What causes diabetes?

Diabetes is much more than a relative lack of insulin. In one sense, it is a disease that affects the blood vessels and capillaries too. The causes and effects of a high blood sugar is still not completely understood when it is a result of insulin resistance or a lack of insulin. But the detrimental effects on the blood vessels are clear. Blood vessels gradually stop working probably. Every organ and tissue relies on the blood vessels to transmit oxygen and glucose, and remove waste products. The failure of blood vessels then leads to end-organ damage.

Every cell needs glucose for fuel. Any impairment to metabolizing glucose and thus delivering it to cells leads to the damage of these cells and organs. As a result, tissues and organs like the kidneys retina, those with the highest demand for proper blood flow, are the most vulnerable to destruction by high blood sugar. The lack of blood flow and oxygen to the tissues can also result in many infections so grave that often amputation is the only way to treat them.

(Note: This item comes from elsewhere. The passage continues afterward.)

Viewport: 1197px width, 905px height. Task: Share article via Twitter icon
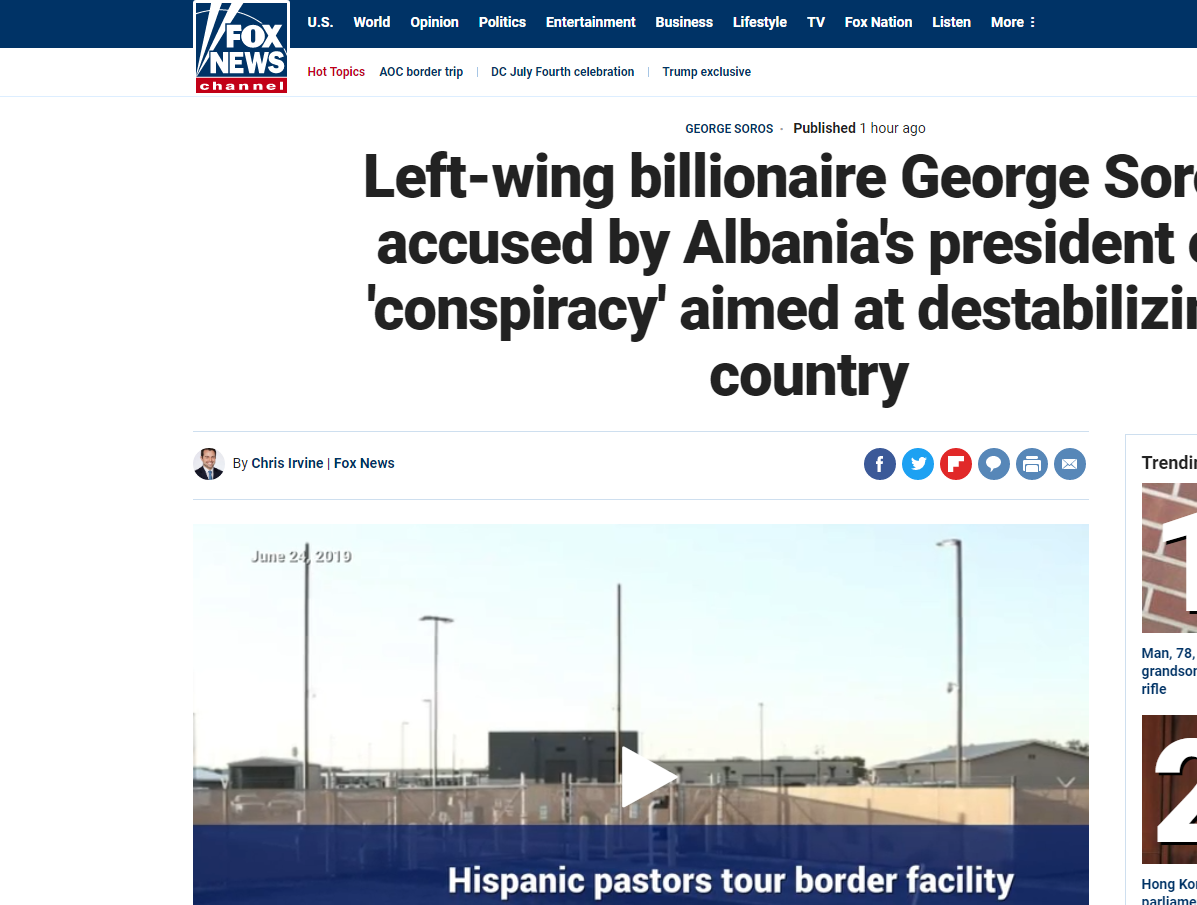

High blood sugar also causes increased fatigue and weight gain. These are not instantly lethal, but cause long-term and permanent damage over many years that are then followed by lethal complications. This is why we often take a lax attitude to high blood sugar: the harm is slow and gradual—but certain and fatal.

 

Symptoms of diabetes

Diabetes is a genetic disease?

 Diabetes itself is not a genetic disease. However, if one (or both) of your parents is diabetic, there is a higher chance of becoming diabetic compared to those of healthy parents. Basically, your chance of becoming diabetic would be 57.6% when both of your parents are diabetic, and would be 27.3% when only one of them is diabetic. In medical perspectives, it can be said that there is genetic predisposition to diabetes. Thus, there are good reasons for you to be more cautious if any (or both) of your parents is/are (a) diabetic patient(s).